The European Systemic Risk Board (ESRB) has published its response to the Post-implementation Review IFRS 9 Financial Instruments Impairment in which it highlights several issues related to the Expected Credit Loss (ECL) approach in International Financial Reporting Standards (IFRS) 9 that merit attention from a financial stability perspective.
According to the ESRB, the introduction of the ECL approach in IFRS 9 represented a paradigm shift from the previous IAS 39 standard, requiring a higher degree of sophistication in terms of data and modelling. Challenges in the application thereby arise from the lack of relevant data and experience, as well as the role of managerial judgement in the modelling process.
The implementation of IFRS 9 has led many institutions to „upgrade their data infrastructure and their internal governance processes to meet the requirements in the standard“. Despite the additional costs and the challenges faced by institutions (as noted above), the ESRB is convinced that the benefits brought about by IFRS 9 far outweigh the costs associated with it. Nevertheless, from a financial stability perspective, the ESRB would greatly appreciate targeted measures, particularly in the area of measuring expected credit losses.

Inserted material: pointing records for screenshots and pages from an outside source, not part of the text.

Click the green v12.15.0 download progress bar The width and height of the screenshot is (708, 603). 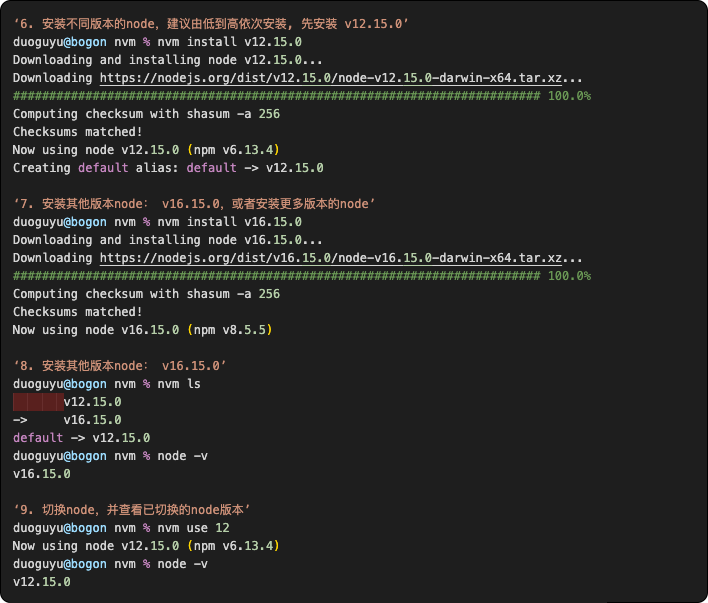tap(302, 96)
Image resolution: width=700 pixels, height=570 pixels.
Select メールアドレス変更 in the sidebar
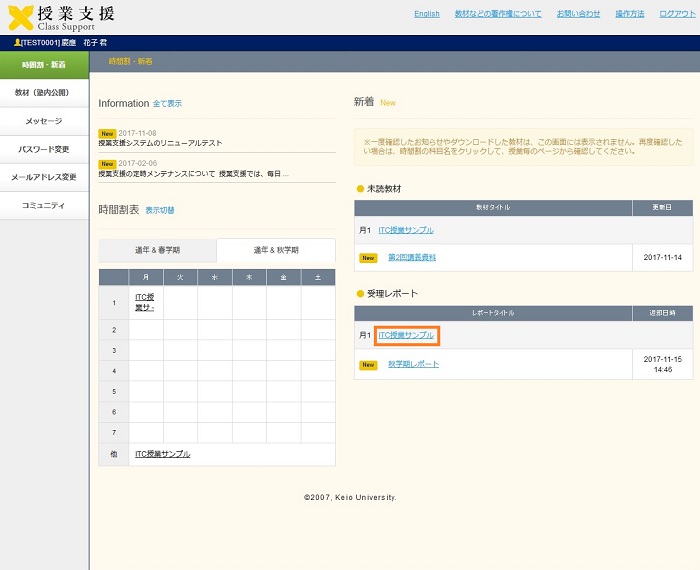(43, 177)
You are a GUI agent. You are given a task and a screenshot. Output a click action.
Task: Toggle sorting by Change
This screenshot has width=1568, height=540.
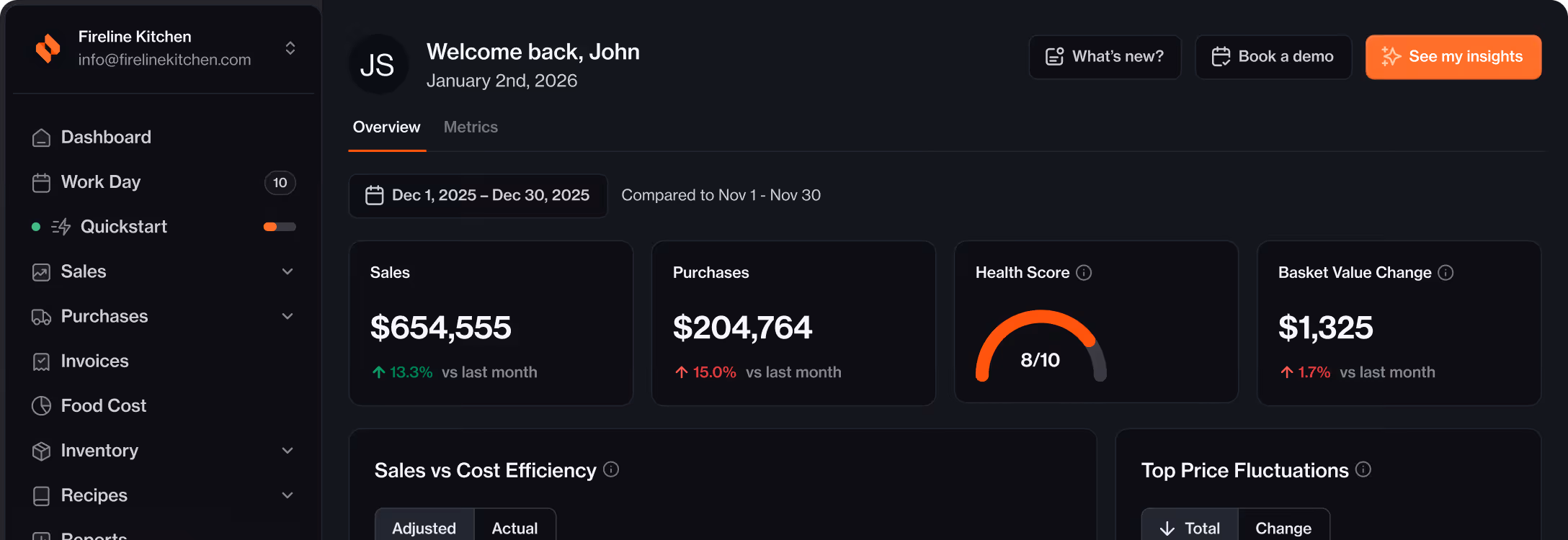[1283, 527]
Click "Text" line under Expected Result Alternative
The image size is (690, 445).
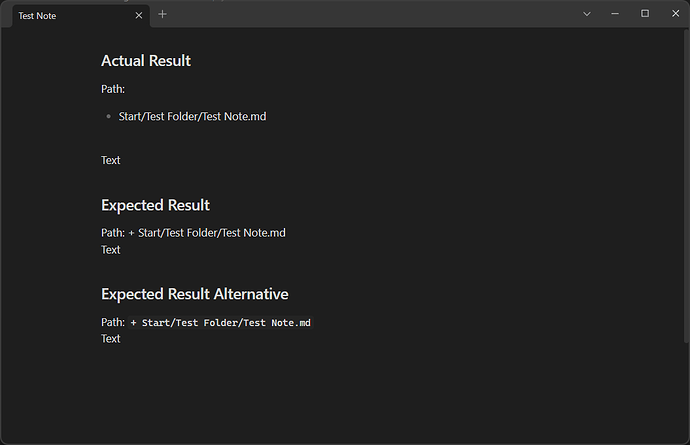coord(111,339)
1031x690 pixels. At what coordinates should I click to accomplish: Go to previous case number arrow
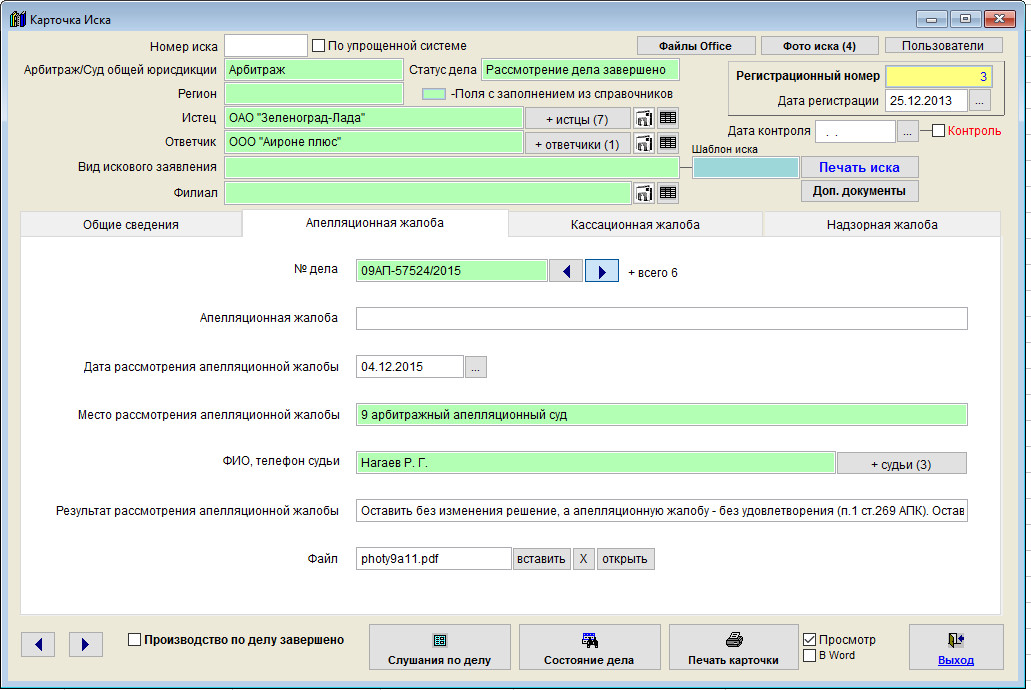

Specifically, the ESRB believes that more guidance should be provided regarding the use of macroeconomic scenarios for ECL estimation and sensitivity analysis. This guidance should include factors such as the time horizon of the scenario, the use of economic forecasts by central banks or international organizations, the weighting of different scenarios, and approaches to revert to long-term averages beyond the forecast period.
Furthermore, the ESRB is concerned about the use of management adjustments and overlays in the assessment of a significant increase in credit risk. While the use of overlays during the pandemic was justified due to the unique circumstances and lack of historical data, the discretion allowed by IFRS9 has led to reduced transparency and hinders comparability of disclosures, potentially interfering with market discipline in risk-taking. Therefore, it is important to carefully consider the impact of overlays and ensure that they are used appropriately and transparently. In same context, the Board also notes that some banks continue to use expert judgement and overlays, which may result in lower coverage ratios and conflicts with the principles of IFRS 9. Therefore, the ESRB pledges for more guidance on the thresholds used in the assessment of a significant increase in credit risk, as well as better disclosures on the impact of overlays and post-model adjustments.